There were also some interesting observations, that you wouldn't necessarily know without being in the industry. One was that, at the time of the Lehman collapse, arbitrage trades unusually existed for which very few players had the capital to be able to take advantage, such as simple covered interest arbitrage (buying a high quality foreign government bond and hedging out the FX exposure, which should produce a return close to U.S. Treasuries).
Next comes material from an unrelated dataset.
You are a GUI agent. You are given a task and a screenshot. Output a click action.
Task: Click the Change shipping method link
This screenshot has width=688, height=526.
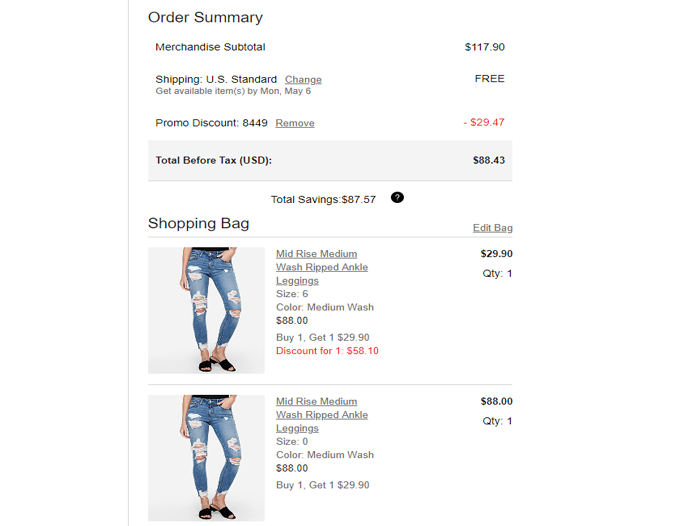point(303,80)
The "basis" (difference between the U.S. Treasury and the hedged foreign government investment) between the two moved out from the usual 2 basis points (2/100ths of 1%) to 20 b.p.s That's something, I'm sure, a better-capitalized bank like JPMorgan Chase was able to use to considerable profit advantage.
If you have a interest in the day-to-day workings of hedge funds (and bank prime-brokerage), perhaps as a credit officer, a internal audit professional or a regulator, I thoroughly recommend the book. It's a relatively quick read and the anonymous hedge fund manager is a smart and thoughtful person who gives many highly insightful comments.
There is a big difference, when MONEY TALKS.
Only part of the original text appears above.